Still erhebt sich das Gestein, schwarz und schroff. Die Trollwand zeigt sich hier von einer Seite, die nur wenigen Blicken vertraut ist. Kein touristischer Anblick, keine bekannte Postkartenperspektive, sondern der Rücken der Giganten.

Es wirkt, als hätten die Trolle sich hier aufgereiht, erstarrt im Moment zwischen Tag und Nacht. Zacken wie Zähne, Kämme wie Schwerter. Eine Armee aus Stein, die schweigend wacht.

Die Wolken ziehen flüchtig vorbei, doch die Berge bleiben. Zeit verliert an Bedeutung. Alles, was bleibt, ist die Schwere des Felses und die Ahnung, dass diese Welt älter ist als jede Geschichte, die wir uns darüber erzählen.

Dieses Bild entstand in der vergangenen Woche auf einer eindrucksvollen Bergtour.

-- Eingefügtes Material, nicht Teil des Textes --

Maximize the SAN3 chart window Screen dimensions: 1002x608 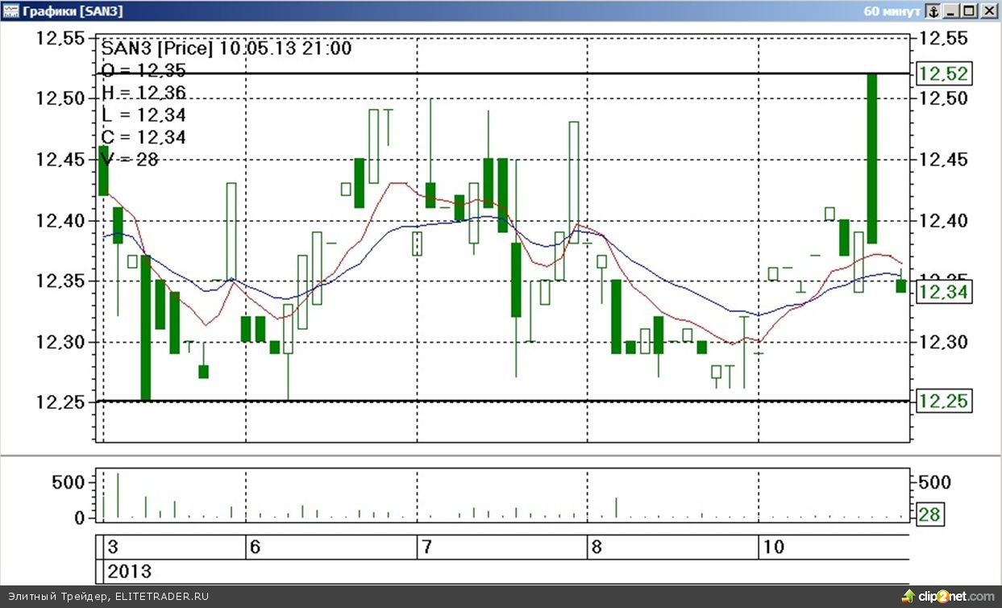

Hoch hinauf, mitten hinein in diese wilde Landschaft. Für mich war dieser Augenblick mehr als ein Foto. Es war, als würde ich durch einen Schleier blicken, hinüber in ein Reich, in dem Stille nicht leer ist, sondern voller Geheimnisse.

Ein Video zu diesem Foto und zu weiteren Bildern dieser Tour findet ihr unter diesem Link.

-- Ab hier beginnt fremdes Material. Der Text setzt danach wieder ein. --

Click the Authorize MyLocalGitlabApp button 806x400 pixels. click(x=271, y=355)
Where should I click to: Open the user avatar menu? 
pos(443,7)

7 Gedanken on Wo die Trolle schlafen

  1. Was für eine Tour! Der Apfel fällt nicht weit vom Stamm, wenn der Junior so eine Tour vorschlägt, weiß er, dass der Vater nicht nein sagt. Gemeinsam dieses Ziel zu erreichen ist ein Geschenk, das nicht in jeder Familie verteilt wird! Die Bilder sprechen wieder für sich. Gruß an den Sohnemann, hat er fein ausgewählt, den Ort für die Bilder! Das gezeigte hier regt die Fantasie mal wieder mächtig an. Mit der Überschrift wird man sogleich in die Welt der Trolle mitgenommen und findet ihre Spuren überall im Bild…

    Liebe Grüße,
    SyntaxiaSophie

    • Liebe Sophie,
      deine Worte haben mich sehr gefreut und mein Sohn wird beim Lesen sicher grinsen. Für mich war es ein ganz besonderes Erlebnis, diese Tour mit ihm zu machen. Solche Momente sind wirklich Geschenke, die man tief im Herzen trägt. Ich wünsche einen angenehmen Start in die Woche!